Critique : Belzec

Magali Cirillo | 21 novembre 2005
Magali Cirillo | 21 novembre 2005

On peut se demander qu'attendre d'un énième documentaire sur un sujet qu'on a l'impression de connaître par cœur. Que reste-il à dire qu'on ne sache déjà sur cette période douloureuse de l'histoire ? On connaît la barbarie, on connaît les morts. On a déjà vu des heures d'images, les trains, les chambres à gaz, les fosses… Et pourtant, Belzec reste un film intéressant à plus d'un titre.

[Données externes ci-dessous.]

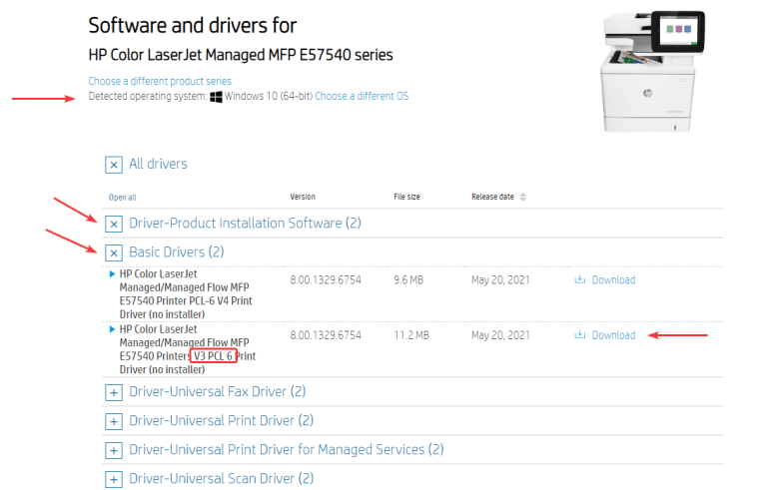Expand Driver-Universal Print Driver for Managed Services

114,450
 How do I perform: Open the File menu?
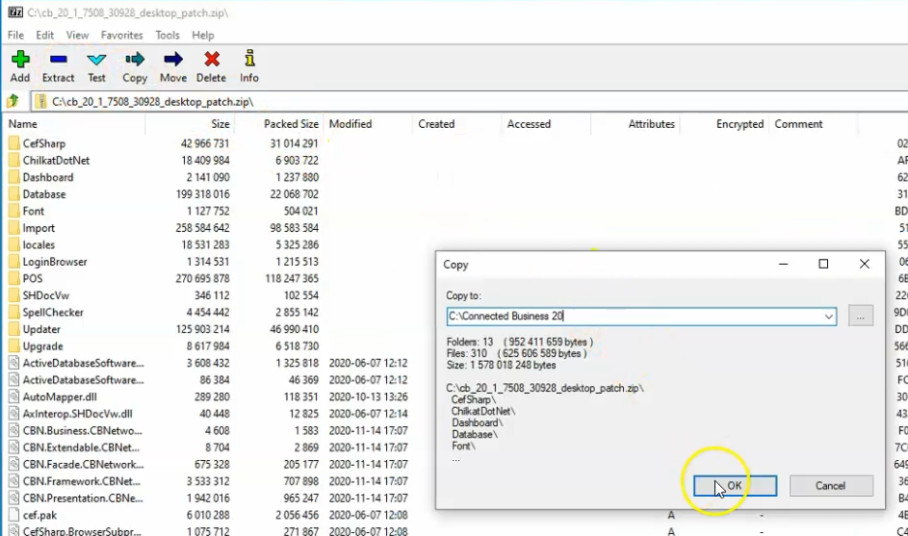point(16,36)
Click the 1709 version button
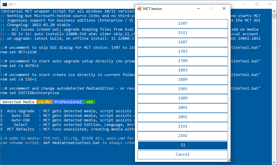277x165 pixels. [182, 61]
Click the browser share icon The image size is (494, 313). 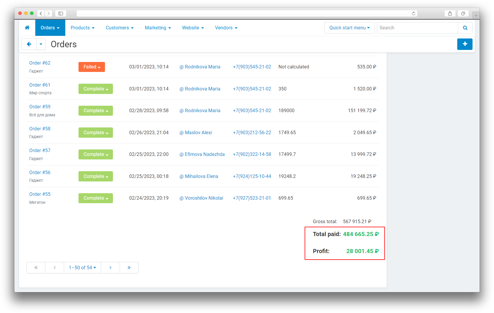point(450,14)
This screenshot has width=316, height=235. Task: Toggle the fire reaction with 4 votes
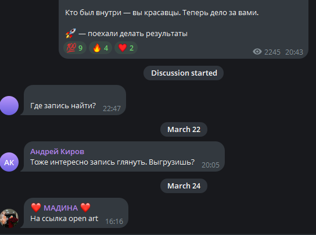click(100, 48)
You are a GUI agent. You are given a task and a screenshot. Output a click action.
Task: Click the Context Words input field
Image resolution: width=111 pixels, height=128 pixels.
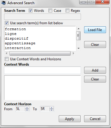[43, 70]
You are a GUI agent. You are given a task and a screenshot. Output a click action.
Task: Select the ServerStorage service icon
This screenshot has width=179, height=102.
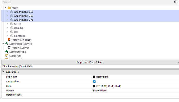pos(7,52)
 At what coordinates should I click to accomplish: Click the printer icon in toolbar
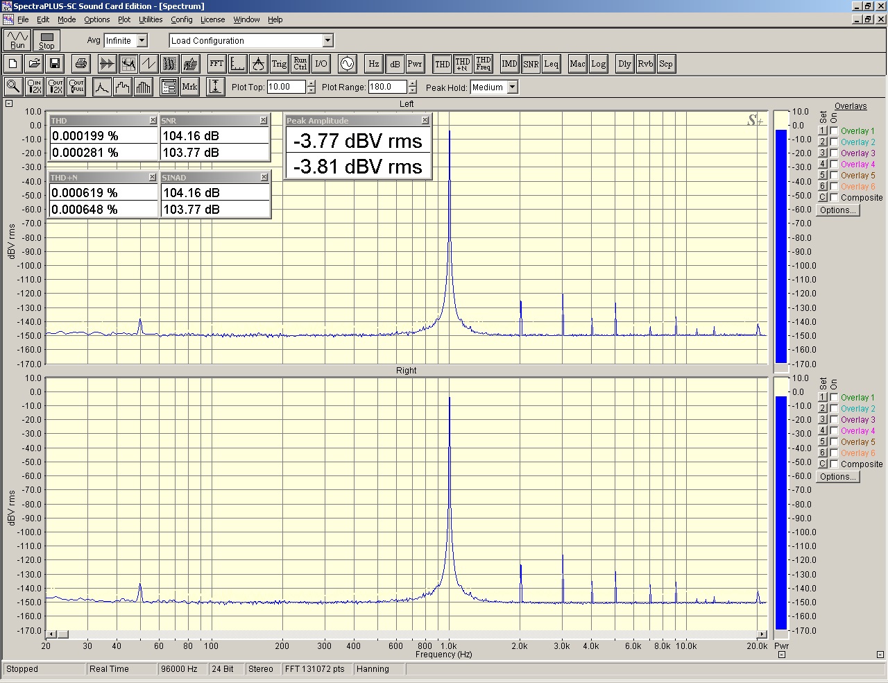[81, 64]
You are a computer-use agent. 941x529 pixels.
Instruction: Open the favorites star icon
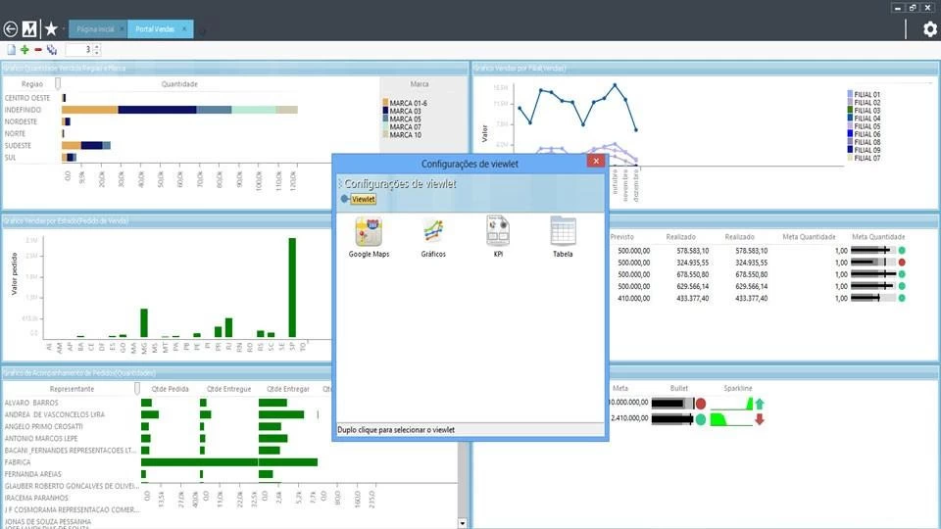pos(51,29)
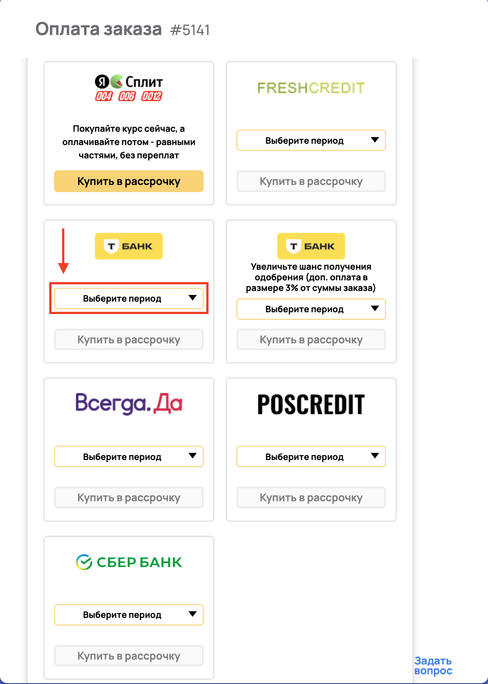Image resolution: width=488 pixels, height=684 pixels.
Task: Open Сбербанк period dropdown
Action: tap(129, 615)
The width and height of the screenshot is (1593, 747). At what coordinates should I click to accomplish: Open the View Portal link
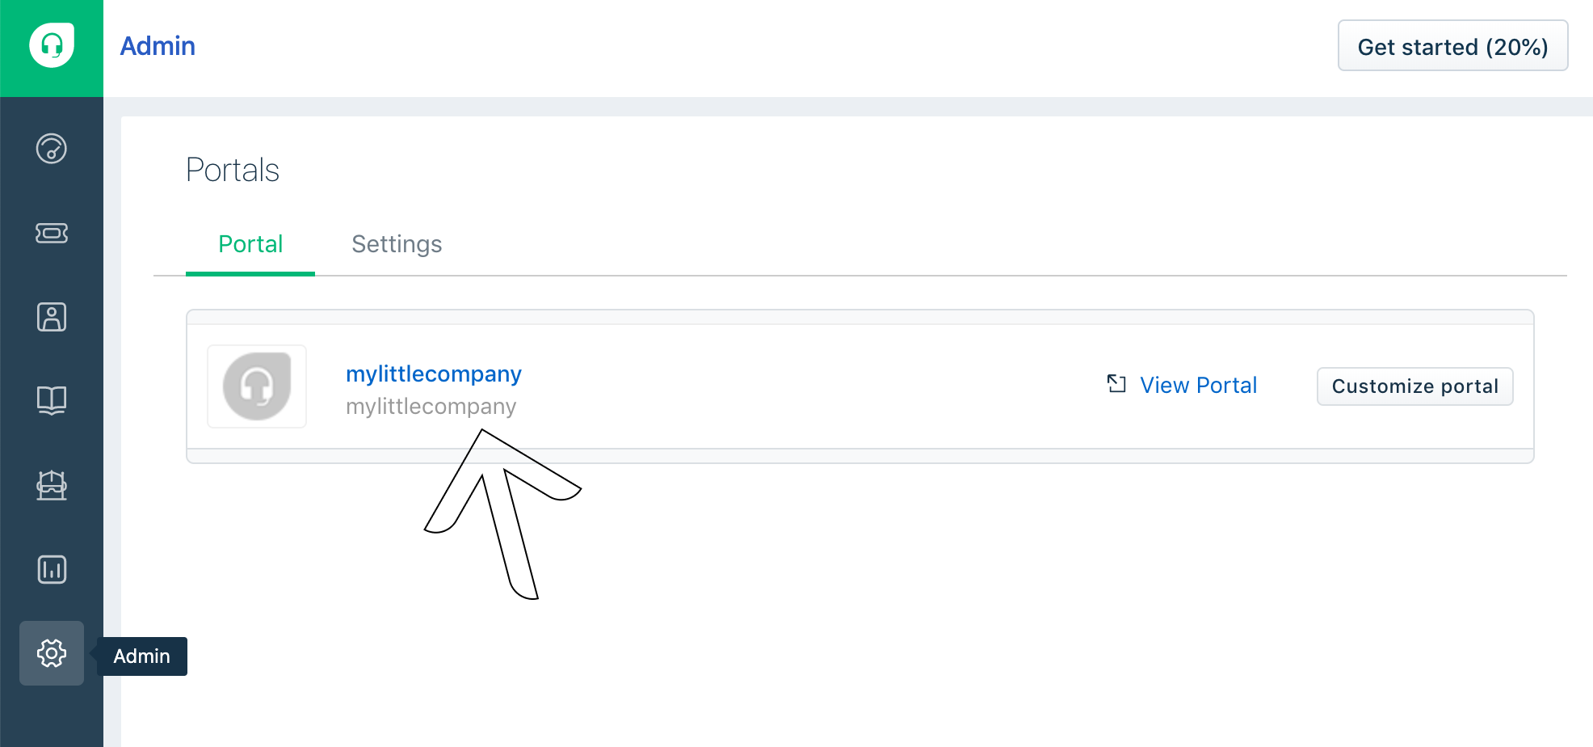1198,386
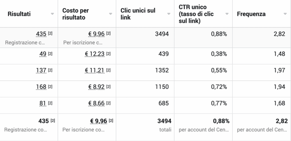The image size is (291, 141).
Task: Click footnote [2] next to 435 in first row
Action: [x=50, y=33]
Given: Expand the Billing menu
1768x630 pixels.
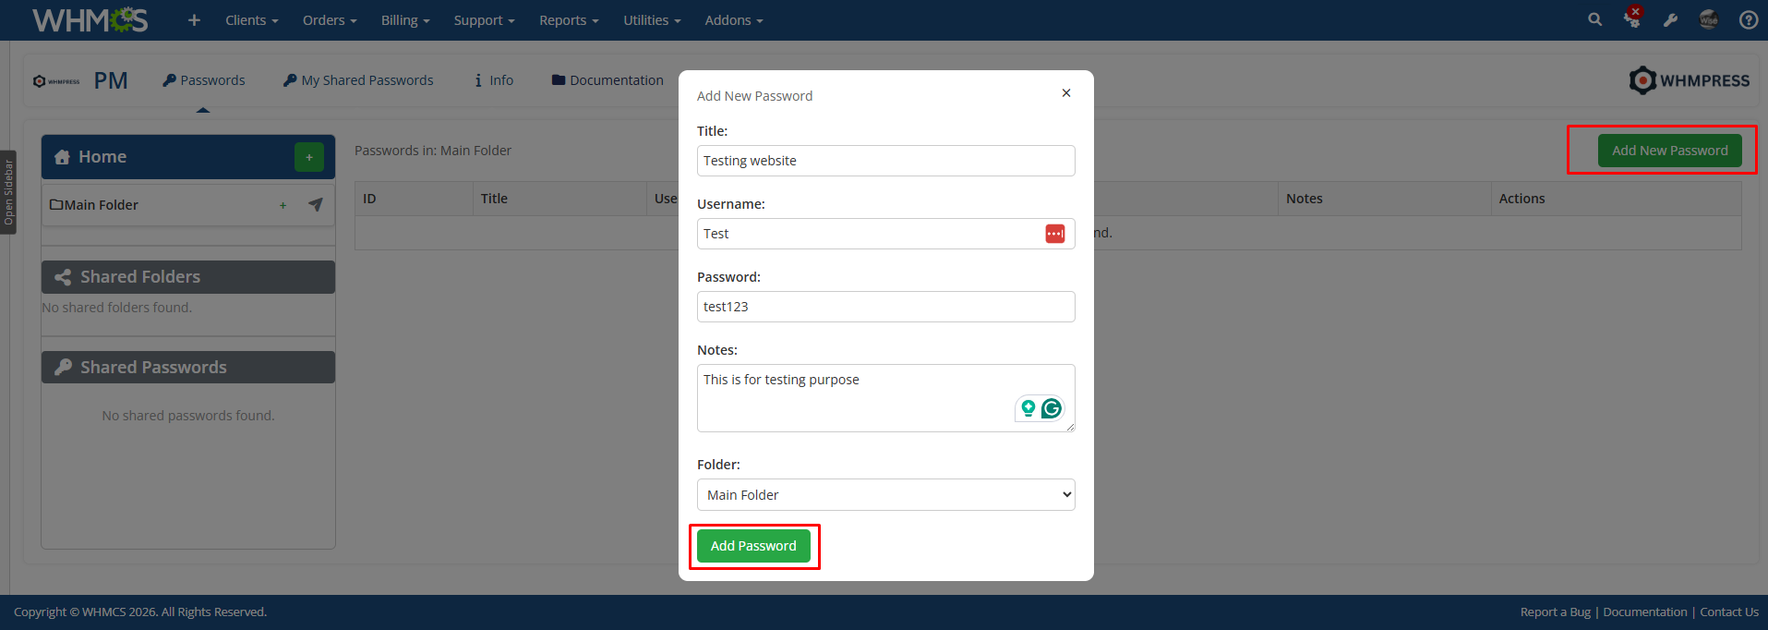Looking at the screenshot, I should (404, 20).
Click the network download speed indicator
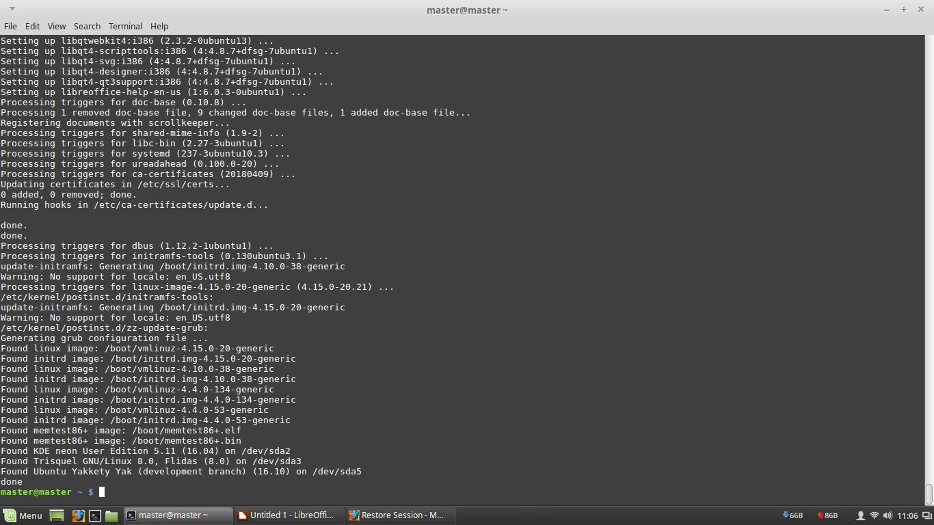This screenshot has height=525, width=934. point(793,515)
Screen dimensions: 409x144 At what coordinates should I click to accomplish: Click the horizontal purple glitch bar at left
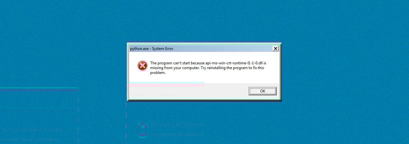point(38,90)
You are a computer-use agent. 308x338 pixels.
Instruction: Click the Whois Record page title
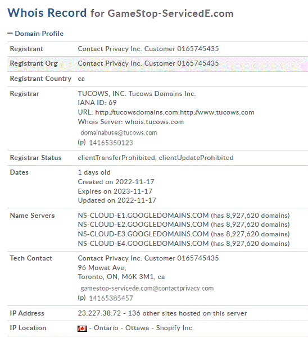pos(120,13)
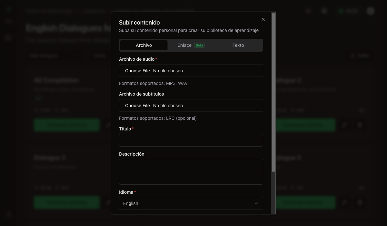This screenshot has height=226, width=387.
Task: Click the trash delete icon on Dialogue 5 card
Action: (x=360, y=202)
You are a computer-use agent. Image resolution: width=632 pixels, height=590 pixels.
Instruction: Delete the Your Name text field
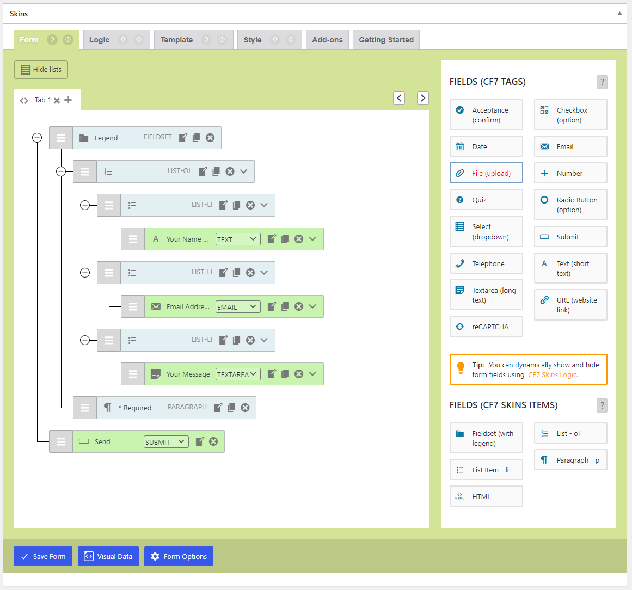pyautogui.click(x=299, y=239)
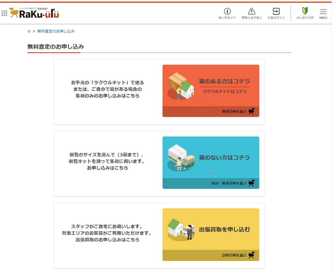332x270 pixels.
Task: Click the はじめての方 beginner mark icon
Action: (305, 11)
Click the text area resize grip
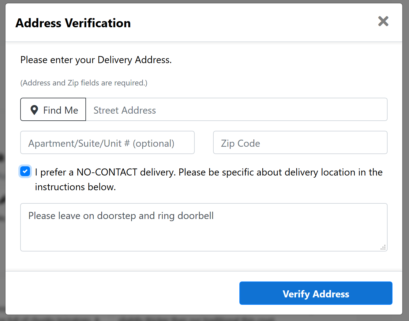The height and width of the screenshot is (321, 409). [x=383, y=247]
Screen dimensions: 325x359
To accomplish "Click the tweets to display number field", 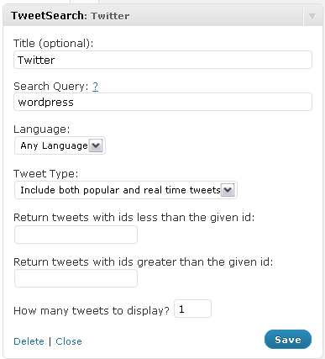I will [192, 309].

Tout d'abord, dans la forme. Tournées en partie au mois de juin, les images bénéficient d'une photo à la fois très douce et lumineuse. Le village de Belzec, « petit havre de paix niché dans un écrin de verdure », surprend par son calme, choque par la vie tranquille qu'y mènent ses habitants, petits vieux occupés à jardiner et à dorloter leurs petits enfants. Tous répètent la même chose : «On ne pouvait rien faire. On avait trop peur». Sur le site même où se dressait le camp d'extermination, le contraste est encore plus fort. Avant de quitter les lieux, les nazis ont rasé toutes leurs installations et ils ont planté des dizaines d'arbres. Comme si rien ne s'était passé. Une façon, en somme, de tout nier. Et dans un premier temps, on pense qu'ils ont réussi. Les arbres se dressent fièrement, leurs feuilles frémissent sous la brise, le silence n'étant brisé que par le chant des oiseaux…Pendant de longues minutes, Guillaume Moscovitz filme ce paysage bucolique tandis que défilent sur l'écran des dates et des chiffres (600 000 morts !), révélant l'horreur. Mais le pire reste à venir : ironie du sort, le sol de Belzec est sablonneux. Les milliers de cadavres brûlés enterrés un peu partout sur le site refont surface. Des morceaux d'os jonchent le sol, rendant ça et là l'herbe blanche. La scène où le réalisateur accompagné d'un rabbin déboussolé découvre ces restes est saisissante.

L'autre point fort du film est l'histoire de l'enfant cachée. Pendant deux ans, Braha a vécu dans un trou, sans pouvoir se tenir debout, sans sortir, ne respirant que par un petit orifice. Son témoignage, poignant, émouvant, tend parfois vers le poétique. Comme lorsqu'elle raconte sa sortie et qu'elle s'interroge sur « ces drôles de lumières dans le ciel », la petite fille qu'elle était alors ayant oublié l'existence des étoiles. Encore une fois, la beauté de ses propos contraste avec le drame qu'elle a vécu. Avec ce film appliqué et bien documenté malgré quelques longueurs, Guillaume Moscovitz ose faire revivre un passé que certains ont voulu faire oublier. On croyait savoir, on est pourtant encore surpris par les atrocités des uns et le courage des autres.